▶ [Task] Turn every line of the items below into a JSON list of strings, one string per line, and leave out the blank lines.

▶ [Available records]
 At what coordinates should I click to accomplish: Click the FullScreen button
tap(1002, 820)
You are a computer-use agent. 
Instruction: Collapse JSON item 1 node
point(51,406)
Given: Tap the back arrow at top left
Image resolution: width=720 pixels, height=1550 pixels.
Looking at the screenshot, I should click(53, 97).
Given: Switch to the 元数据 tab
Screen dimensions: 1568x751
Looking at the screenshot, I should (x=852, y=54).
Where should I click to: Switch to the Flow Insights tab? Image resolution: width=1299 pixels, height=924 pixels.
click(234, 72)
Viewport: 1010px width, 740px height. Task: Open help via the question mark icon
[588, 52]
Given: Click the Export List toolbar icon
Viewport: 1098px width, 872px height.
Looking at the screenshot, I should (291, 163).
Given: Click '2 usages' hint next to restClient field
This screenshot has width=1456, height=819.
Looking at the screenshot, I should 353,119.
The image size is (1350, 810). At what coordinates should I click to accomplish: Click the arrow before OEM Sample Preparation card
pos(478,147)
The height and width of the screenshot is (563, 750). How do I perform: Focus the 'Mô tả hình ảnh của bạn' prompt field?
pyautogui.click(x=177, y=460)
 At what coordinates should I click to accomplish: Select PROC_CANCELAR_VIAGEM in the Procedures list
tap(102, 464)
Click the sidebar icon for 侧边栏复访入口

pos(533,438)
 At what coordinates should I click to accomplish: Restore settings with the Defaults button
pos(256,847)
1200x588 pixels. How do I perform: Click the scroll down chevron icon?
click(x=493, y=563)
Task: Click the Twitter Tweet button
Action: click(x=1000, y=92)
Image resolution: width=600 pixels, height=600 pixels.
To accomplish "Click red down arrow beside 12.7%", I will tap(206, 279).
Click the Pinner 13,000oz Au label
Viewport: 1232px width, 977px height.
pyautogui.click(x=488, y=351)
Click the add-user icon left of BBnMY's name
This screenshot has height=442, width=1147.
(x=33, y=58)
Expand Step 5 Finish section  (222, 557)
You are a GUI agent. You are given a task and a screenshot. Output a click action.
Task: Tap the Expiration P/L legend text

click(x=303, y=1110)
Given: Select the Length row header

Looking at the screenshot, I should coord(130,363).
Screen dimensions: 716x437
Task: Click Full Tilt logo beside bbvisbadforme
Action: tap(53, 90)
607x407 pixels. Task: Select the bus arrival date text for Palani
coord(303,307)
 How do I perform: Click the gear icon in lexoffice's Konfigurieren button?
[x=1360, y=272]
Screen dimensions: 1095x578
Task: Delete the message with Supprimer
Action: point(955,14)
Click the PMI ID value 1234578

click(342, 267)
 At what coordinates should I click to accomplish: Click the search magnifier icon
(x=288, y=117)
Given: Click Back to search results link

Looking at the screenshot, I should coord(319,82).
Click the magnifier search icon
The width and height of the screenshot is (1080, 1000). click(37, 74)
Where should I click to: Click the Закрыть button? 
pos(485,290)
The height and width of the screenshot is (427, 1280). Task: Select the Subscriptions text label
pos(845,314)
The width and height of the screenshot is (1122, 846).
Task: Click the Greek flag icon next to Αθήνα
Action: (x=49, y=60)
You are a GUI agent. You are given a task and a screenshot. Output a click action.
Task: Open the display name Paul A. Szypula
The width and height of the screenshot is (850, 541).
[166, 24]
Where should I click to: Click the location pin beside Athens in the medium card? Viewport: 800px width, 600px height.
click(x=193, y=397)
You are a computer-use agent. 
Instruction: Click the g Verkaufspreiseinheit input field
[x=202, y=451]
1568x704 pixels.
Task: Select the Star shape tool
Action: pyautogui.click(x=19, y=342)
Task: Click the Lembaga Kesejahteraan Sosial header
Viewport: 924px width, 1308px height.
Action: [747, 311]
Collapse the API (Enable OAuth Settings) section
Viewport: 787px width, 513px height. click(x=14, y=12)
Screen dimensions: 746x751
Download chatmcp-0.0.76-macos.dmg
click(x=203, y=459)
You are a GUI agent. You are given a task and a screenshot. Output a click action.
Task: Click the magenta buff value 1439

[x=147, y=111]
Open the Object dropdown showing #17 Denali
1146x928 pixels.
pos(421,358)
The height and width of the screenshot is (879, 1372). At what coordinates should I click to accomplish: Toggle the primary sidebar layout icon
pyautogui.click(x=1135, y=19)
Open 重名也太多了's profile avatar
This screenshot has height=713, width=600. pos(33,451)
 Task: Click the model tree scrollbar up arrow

▶ [Task solution]
[
  " At what coordinates should I click to accomplish: Click the FullScreen button",
  "tap(1002, 820)",
  "You are a computer-use agent. ",
  "Instruction: Collapse JSON item 1 node",
  "point(51,406)",
  "Given: Tap the back arrow at top left",
  "Image resolution: width=720 pixels, height=1550 pixels.",
  "Looking at the screenshot, I should click(53, 97).",
  "Given: Switch to the 元数据 tab",
  "Screen dimensions: 1568x751",
  "Looking at the screenshot, I should (x=852, y=54).",
  "Where should I click to: Switch to the Flow Insights tab? Image resolution: width=1299 pixels, height=924 pixels.",
  "click(234, 72)",
  "Viewport: 1010px width, 740px height. Task: Open help via the question mark icon",
  "[588, 52]",
  "Given: Click the Export List toolbar icon",
  "Viewport: 1098px width, 872px height.",
  "Looking at the screenshot, I should (291, 163).",
  "Given: Click '2 usages' hint next to restClient field",
  "This screenshot has width=1456, height=819.",
  "Looking at the screenshot, I should 353,119.",
  "The image size is (1350, 810). At what coordinates should I click to accomplish: Click the arrow before OEM Sample Preparation card",
  "pos(478,147)",
  "The height and width of the screenshot is (563, 750). How do I perform: Focus the 'Mô tả hình ảnh của bạn' prompt field?",
  "pyautogui.click(x=177, y=460)",
  " At what coordinates should I click to accomplish: Select PROC_CANCELAR_VIAGEM in the Procedures list",
  "tap(102, 464)",
  "Click the sidebar icon for 侧边栏复访入口",
  "pos(533,438)",
  " At what coordinates should I click to accomplish: Restore settings with the Defaults button",
  "pos(256,847)",
  "1200x588 pixels. How do I perform: Click the scroll down chevron icon?",
  "click(x=493, y=563)",
  "Task: Click the Twitter Tweet button",
  "Action: click(x=1000, y=92)",
  "Image resolution: width=600 pixels, height=600 pixels.",
  "To accomplish \"Click red down arrow beside 12.7%\", I will tap(206, 279).",
  "Click the Pinner 13,000oz Au label",
  "Viewport: 1232px width, 977px height.",
  "pyautogui.click(x=488, y=351)",
  "Click the add-user icon left of BBnMY's name",
  "This screenshot has height=442, width=1147.",
  "(x=33, y=58)",
  "Expand Step 5 Finish section  (222, 557)",
  "You are a GUI agent. You are given a task and a screenshot. Output a click action.",
  "Task: Tap the Expiration P/L legend text",
  "click(x=303, y=1110)",
  "Given: Select the Length row header",
  "Looking at the screenshot, I should coord(130,363).",
  "Screen dimensions: 716x437",
  "Task: Click Full Tilt logo beside bbvisbadforme",
  "Action: tap(53, 90)",
  "607x407 pixels. Task: Select the bus arrival date text for Palani",
  "coord(303,307)",
  " How do I perform: Click the gear icon in lexoffice's Konfigurieren button?",
  "[x=1360, y=272]",
  "Screen dimensions: 1095x578",
  "Task: Delete the message with Supprimer",
  "Action: point(955,14)",
  "Click the PMI ID value 1234578",
  "click(342, 267)",
  " At what coordinates should I click to accomplish: Click the search magnifier icon",
  "(x=288, y=117)",
  "Given: Click Back to search results link",
  "Looking at the screenshot, I should coord(319,82).",
  "Click the magnifier search icon",
  "The width and height of the screenshot is (1080, 1000). click(37, 74)",
  "Where should I click to: Click the Закрыть button? ",
  "pos(485,290)",
  "The height and width of the screenshot is (427, 1280). Task: Select the Subscriptions text label",
  "pos(845,314)",
  "The width and height of the screenshot is (1122, 846).",
  "Task: Click the Greek flag icon next to Αθήνα",
  "Action: (x=49, y=60)",
  "You are a GUI agent. You are given a task and a screenshot. Output a click action.",
  "Task: Open the display name Paul A. Szypula",
  "The width and height of the screenshot is (850, 541).",
  "[166, 24]",
  "Where should I click to: Click the location pin beside Athens in the medium card? Viewport: 800px width, 600px height.",
  "click(x=193, y=397)",
  "You are a computer-use agent. ",
  "Instruction: Click the g Verkaufspreiseinheit input field",
  "[x=202, y=451]",
  "1568x704 pixels.",
  "Task: Select the Star shape tool",
  "Action: pyautogui.click(x=19, y=342)",
  "Task: Click the Lembaga Kesejahteraan Sosial header",
  "Viewport: 924px width, 1308px height.",
  "Action: [747, 311]",
  "Collapse the API (Enable OAuth Settings) section",
  "Viewport: 787px width, 513px height. click(x=14, y=12)",
  "Screen dimensions: 746x751",
  "Download chatmcp-0.0.76-macos.dmg",
  "click(x=203, y=459)",
  "You are a GUI agent. You are given a task and a screenshot. Output a click action.",
  "Task: Click the magenta buff value 1439",
  "[x=147, y=111]",
  "Open the Object dropdown showing #17 Denali",
  "1146x928 pixels.",
  "pos(421,358)",
  "The height and width of the screenshot is (879, 1372). At what coordinates should I click to accomplish: Toggle the primary sidebar layout icon",
  "pyautogui.click(x=1135, y=19)",
  "Open 重名也太多了's profile avatar",
  "This screenshot has height=713, width=600. pos(33,451)",
  " Task: Click the model tree scrollbar up arrow"
]